NOTICE TO PERSON MAKING AN ADVANCE DIRECTIVE FOR PSYCHIATRIC CARE

THIS IS AN IMPORTANT LEGAL DOCUMENT. IT CREATES AN ADVANCE DIRECTIVE FOR PSYCHIATRIC CARE. BEFORE SIGNING THIS DOCUMENT YOU SHOULD KNOW THESE IMPORTANT FACTS:

THIS DOCUMENT ALLOWS YOU TO MAKE DECISIONS IN ADVANCE ABOUT CERTAIN TYPES OF PSYCHIATRIC CARE. THE INSTRUCTIONS YOU INCLUDE IN THIS ADVANCE DIRECTIVE WILL BE FOLLOWED IF TWO PROVIDERS OF HEALTH CARE, ONE OF WHOM MUST BE A PHYSICIAN OR LICENSED PSYCHOLOGIST AND THE OTHER OF WHOM MUST BE A PHYSICIAN, A PHYSICIAN ASSISTANT, A LICENSED PSYCHOLOGIST, A PSYCHIATRIST OR AN ADVANCED PRACTICE REGISTERED NURSE WHO HAS THE PSYCHIATRIC TRAINING AND EXPERIENCE PRESCRIBED BY THE STATE BOARD OF NURSING PURSUANT TO NRS 632.120, DETERMINES THAT YOU ARE INCAPABLE OF MAKING OR COMMUNICATING TREATMENT DECISIONS. OTHERWISE YOU WILL BE CONSIDERED CAPABLE TO GIVE OR WITHHOLD CONSENT FOR THE TREATMENTS. YOUR INSTRUCTIONS MAY BE OVERRIDDEN IF YOU ARE BEING HELD IN ACCORDANCE WITH CIVIL COMMITMENT LAW. BY EXECUTING A DURABLE POWER OF ATTORNEY FOR HEALTH CARE AS SET FORTH IN NRS 162A.700 TO 162A.870, INCLUSIVE, YOU MAY ALSO APPOINT A PERSON AS YOUR AGENT TO MAKE TREATMENT DECISIONS FOR YOU IF YOU BECOME INCAPABLE. THIS DOCUMENT IS VALID FOR TWO YEARS FROM THE DATE YOU EXECUTE IT UNLESS YOU REVOKE IT. YOU HAVE THE RIGHT TO REVOKE THIS DOCUMENT AT ANY TIME YOU HAVE NOT BEEN DETERMINED TO BE INCAPABLE. YOU MAY NOT REVOKE THIS ADVANCE DIRECTIVE WHEN YOU ARE FOUND INCAPABLE BY TWO PROVIDERS OF HEALTH CARE, ONE OF WHOM MUST BE A PHYSICIAN OR LICENSED PSYCHOLOGIST AND THE OTHER OF WHOM MUST BE A PHYSICIAN, A PHYSICIAN ASSISTANT, A LICENSED PSYCHOLOGIST, A PSYCHIATRIST OR AN ADVANCED PRACTICE REGISTERED NURSE WHO HAS THE PSYCHIATRIC TRAINING AND EXPERIENCE PRESCRIBED BY THE STATE BOARD OF NURSING PURSUANT TO NRS 632.120. A REVOCATION IS EFFECTIVE WHEN IT IS COMMUNICATED TO YOUR ATTENDING PHYSICIAN OR OTHER HEALTH CARE PROVIDER. THE PHYSICIAN OR OTHER PROVIDER SHALL NOTE THE REVOCATION IN YOUR MEDICAL RECORD. TO BE VALID, THIS ADVANCE DIRECTIVE MUST BE SIGNED BY TWO QUALIFIED WITNESSES, PERSONALLY KNOWN TO YOU, WHO ARE PRESENT WHEN YOU SIGN OR ACKNOWLEDGE YOUR SIGNATURE. IT MUST ALSO BE ACKNOWLEDGED BEFORE A NOTARY PUBLIC.

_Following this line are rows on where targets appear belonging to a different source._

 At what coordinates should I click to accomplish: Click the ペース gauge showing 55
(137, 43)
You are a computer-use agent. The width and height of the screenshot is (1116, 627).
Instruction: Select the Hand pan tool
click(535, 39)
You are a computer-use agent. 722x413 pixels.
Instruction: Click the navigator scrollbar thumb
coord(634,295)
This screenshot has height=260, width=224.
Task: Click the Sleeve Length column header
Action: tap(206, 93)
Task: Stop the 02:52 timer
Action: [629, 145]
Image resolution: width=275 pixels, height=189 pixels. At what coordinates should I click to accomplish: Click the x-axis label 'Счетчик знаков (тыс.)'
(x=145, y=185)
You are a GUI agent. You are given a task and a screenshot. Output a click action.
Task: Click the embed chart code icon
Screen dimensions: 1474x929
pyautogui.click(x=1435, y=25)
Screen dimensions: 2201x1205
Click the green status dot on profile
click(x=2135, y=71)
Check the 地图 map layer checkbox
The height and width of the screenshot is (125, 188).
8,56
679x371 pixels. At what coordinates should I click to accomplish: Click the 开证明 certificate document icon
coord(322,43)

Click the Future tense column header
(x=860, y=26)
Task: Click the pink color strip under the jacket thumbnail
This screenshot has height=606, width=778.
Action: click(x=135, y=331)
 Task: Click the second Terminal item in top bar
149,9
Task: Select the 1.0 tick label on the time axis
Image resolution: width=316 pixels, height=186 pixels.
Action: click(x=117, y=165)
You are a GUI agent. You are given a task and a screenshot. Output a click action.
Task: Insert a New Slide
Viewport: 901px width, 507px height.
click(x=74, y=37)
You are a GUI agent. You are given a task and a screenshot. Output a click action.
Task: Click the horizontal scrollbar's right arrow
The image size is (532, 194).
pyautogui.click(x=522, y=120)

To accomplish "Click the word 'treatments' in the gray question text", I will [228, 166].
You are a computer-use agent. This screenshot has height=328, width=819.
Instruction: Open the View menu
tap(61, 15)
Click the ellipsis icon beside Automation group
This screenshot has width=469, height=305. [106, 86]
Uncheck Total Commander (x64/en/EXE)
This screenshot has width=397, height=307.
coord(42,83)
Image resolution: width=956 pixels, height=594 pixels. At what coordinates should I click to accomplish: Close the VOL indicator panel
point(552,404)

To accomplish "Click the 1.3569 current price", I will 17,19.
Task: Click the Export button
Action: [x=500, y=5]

NOTICE TO PHYSICIAN OR OTHER PROVIDER OF HEALTH CARE

Under Nevada law, a person may use this advance directive to provide consent or refuse to consent to future psychiatric care if the person later becomes incapable of making or communicating those decisions. By executing a durable power of attorney for health care as set forth in NRS 162A.700 to 162A.870, inclusive, the person may also appoint an agent to make decisions regarding psychiatric care for the person when incapable. A person is "incapable" for the purposes of this advance directive when in the opinion of two providers of health care, one of whom must be a physician or licensed psychologist and the other of whom must be a physician, a physician assistant, a licensed psychologist, a psychiatrist or an advanced practice registered nurse who has the psychiatric training and experience prescribed by the State Board of Nursing pursuant to NRS 632.120, the person currently lacks sufficient understanding or capacity to make or communicate decisions regarding psychiatric care. If a person is determined to be incapable, the person may be found capable when, in the opinion of the person’s attending physician or an advanced practice registered nurse who has the psychiatric training and experience prescribed by the State Board of Nursing pursuant to NRS 632.120 and has an established relationship with the person, the person has regained sufficient understanding or capacity to make or communicate decisions regarding psychiatric care. This document becomes effective upon its proper execution and remains valid for a period of 2 years after the date of its execution unless revoked. Upon being presented with this advance directive, the physician or other provider of health care must make it a part of the person’s medical record. The physician or other provider must act in accordance with the statements expressed in the advance directive when the person is determined to be incapable, except as otherwise provided in NRS 449A.636. The physician or other provider shall promptly notify the principal and, if applicable, the agent of the principal, and document in the principal’s medical record any act or omission that is not in compliance with any part of an advance directive. A physician or other provider may rely upon the authority of a signed, witnessed, dated and notarized advance directive.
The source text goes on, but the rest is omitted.